2. **Commercial**: Proprietary license from [ANULUM](https://www.anulum.li/licensing)
   — removes copyleft, allows closed-source and SaaS deployment.

### Commercial Tiers

| Tier | Monthly | Yearly | Best for |
|------|---------|--------|----------|
| **Hobbyist** | $9 | $90 | Students, side projects, experiments. 1 local deployment, community support (GitHub/Discord), delayed updates. |
| **Indie** | $49 | $490 | Solo devs, bootstrapped teams (<$2M ARR). 1 production deployment, email support, 12 months updates. |
| **Pro** | $249 | $2,490 | Startups & scale-ups. Unlimited internal devs, multiple envs, Slack priority support, early releases. |
| **Enterprise** | Custom | Custom | Large orgs. SLA (99.9%), on-prem/air-gapped, SOC2/HIPAA-ready, dedicated engineer, custom NLI fine-tunes. |

**Perpetual license**: $1,299 one-time (Indie equivalent).
**First 50 commercial licensees**: 50% off first year.

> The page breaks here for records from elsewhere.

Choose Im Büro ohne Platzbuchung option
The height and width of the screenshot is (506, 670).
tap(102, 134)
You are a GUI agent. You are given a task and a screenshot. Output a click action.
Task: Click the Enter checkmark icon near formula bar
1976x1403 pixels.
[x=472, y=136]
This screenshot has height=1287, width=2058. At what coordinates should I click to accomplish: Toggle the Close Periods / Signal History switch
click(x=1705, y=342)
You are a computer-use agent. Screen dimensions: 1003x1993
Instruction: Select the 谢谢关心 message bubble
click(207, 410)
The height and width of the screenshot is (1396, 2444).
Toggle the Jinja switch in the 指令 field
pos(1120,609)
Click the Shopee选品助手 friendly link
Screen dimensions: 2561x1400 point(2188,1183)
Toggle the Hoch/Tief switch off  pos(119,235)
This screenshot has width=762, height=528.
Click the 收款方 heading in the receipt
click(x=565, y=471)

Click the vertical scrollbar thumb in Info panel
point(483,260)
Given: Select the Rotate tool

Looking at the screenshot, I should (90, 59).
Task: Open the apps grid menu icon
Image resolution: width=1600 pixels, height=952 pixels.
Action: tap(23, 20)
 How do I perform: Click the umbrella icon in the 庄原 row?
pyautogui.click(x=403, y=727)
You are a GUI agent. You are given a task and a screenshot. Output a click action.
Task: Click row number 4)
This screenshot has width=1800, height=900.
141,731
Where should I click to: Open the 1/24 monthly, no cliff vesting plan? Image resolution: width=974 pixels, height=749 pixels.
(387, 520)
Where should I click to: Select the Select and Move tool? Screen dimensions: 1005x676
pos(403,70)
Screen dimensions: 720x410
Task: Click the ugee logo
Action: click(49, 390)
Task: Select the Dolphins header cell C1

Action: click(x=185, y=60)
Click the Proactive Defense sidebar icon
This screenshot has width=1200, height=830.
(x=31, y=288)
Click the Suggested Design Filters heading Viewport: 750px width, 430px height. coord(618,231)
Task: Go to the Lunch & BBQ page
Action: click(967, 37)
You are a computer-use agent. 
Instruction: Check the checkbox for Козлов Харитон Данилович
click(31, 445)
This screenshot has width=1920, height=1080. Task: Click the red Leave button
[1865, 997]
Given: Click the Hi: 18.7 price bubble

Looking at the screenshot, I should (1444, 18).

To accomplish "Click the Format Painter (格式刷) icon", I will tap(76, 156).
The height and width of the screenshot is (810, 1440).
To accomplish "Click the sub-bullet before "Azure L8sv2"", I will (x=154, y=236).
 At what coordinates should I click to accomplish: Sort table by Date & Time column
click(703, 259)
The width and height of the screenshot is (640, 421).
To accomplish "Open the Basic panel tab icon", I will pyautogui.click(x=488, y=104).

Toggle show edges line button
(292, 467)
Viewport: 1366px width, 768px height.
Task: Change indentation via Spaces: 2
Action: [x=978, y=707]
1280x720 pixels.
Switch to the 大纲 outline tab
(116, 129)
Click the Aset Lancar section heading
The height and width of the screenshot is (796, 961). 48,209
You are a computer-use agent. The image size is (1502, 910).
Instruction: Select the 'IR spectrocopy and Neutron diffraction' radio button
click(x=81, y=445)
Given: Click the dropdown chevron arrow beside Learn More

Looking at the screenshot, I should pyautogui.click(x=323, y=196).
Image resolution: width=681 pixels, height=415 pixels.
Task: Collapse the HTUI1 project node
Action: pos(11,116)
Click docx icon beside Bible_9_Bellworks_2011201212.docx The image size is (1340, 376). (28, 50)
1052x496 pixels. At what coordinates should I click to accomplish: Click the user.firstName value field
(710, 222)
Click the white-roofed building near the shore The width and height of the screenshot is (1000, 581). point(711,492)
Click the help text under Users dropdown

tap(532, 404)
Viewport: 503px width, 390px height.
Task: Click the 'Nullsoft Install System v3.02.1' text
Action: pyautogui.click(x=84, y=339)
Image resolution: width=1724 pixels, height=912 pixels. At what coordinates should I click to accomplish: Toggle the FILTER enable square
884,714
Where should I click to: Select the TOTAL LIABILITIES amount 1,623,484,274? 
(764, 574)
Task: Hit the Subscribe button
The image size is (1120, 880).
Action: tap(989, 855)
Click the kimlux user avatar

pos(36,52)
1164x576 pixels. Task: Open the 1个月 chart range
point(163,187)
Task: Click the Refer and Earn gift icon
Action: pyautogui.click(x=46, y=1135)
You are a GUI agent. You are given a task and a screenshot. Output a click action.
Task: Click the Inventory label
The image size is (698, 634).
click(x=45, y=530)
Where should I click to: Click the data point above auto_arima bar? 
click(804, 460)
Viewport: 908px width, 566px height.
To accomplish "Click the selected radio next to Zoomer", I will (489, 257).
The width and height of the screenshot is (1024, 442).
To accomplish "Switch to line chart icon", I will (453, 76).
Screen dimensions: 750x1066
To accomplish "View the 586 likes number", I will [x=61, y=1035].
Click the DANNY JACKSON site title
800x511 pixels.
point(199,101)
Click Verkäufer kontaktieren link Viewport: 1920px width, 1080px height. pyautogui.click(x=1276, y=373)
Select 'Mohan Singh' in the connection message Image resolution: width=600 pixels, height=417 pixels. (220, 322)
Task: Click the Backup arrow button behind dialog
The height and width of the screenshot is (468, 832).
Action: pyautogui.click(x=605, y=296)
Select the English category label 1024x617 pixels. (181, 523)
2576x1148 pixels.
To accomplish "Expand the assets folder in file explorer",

Contact: [anulum.li/contact](https://www.anulum.li/contact.html) or invest@anulum.li

See [NOTICE](NOTICE) for full terms and third-party acknowledgements.

## Roadmap

### Next Training Run (v1.1)

Current NLI baseline: 66.2% balanced accuracy on LLM-AggreFact.
Target: 72%+ through:

- **Dataset rebalancing** — downsample VitaminC from 370K to 100K
  (50% of current training data, causes domain bias toward fact-verification)
- **Contamination fix** — remove HaluEval from training data
  (present in both train and benchmark, inflates reported numbers)
- **Threshold calibration** — post-training calibration pass
  (fine-tuned models underperform baseline on AggreFact despite 91% raw accuracy)
- **MiniCheck backend** — pluggable MiniCheck-DeBERTa-L as alternative
  (72.6% on same benchmark, no retraining needed)

### Planned Features

- [x] `director-ai eval` — structured CLI benchmarking
- [x] Webhook/callback on halt events
- [x] SQLite-backed usage dashboard at `/v1/dashboard`
- [x] Native OpenAI/Anthropic SDK in CoherenceAgent
- [ ] HuggingFace Spaces live demo
- [ ] Chunked NLI scoring for long documents

## Citation

```bibtex
@software{sotek2026director,
  author    = {Sotek, Miroslav},
  title     = {Director-AI: Real-time LLM Hallucination Guardrail},
  year      = {2026},
  url       = {https://github.com/anulum/director-ai},
  version   = {1.0.0},
  license   = {AGPL-3.0-or-later}
}
```

## Contributing

See [CONTRIBUTING.md](CONTRIBUTING.md) for guidelines. By contributing, you agree
to the [Code of Conduct](CODE_OF_CONDUCT.md) and AGPL v3 licensing terms.

## Security

See [SECURITY.md](SECURITY.md) for reporting vulnerabilities.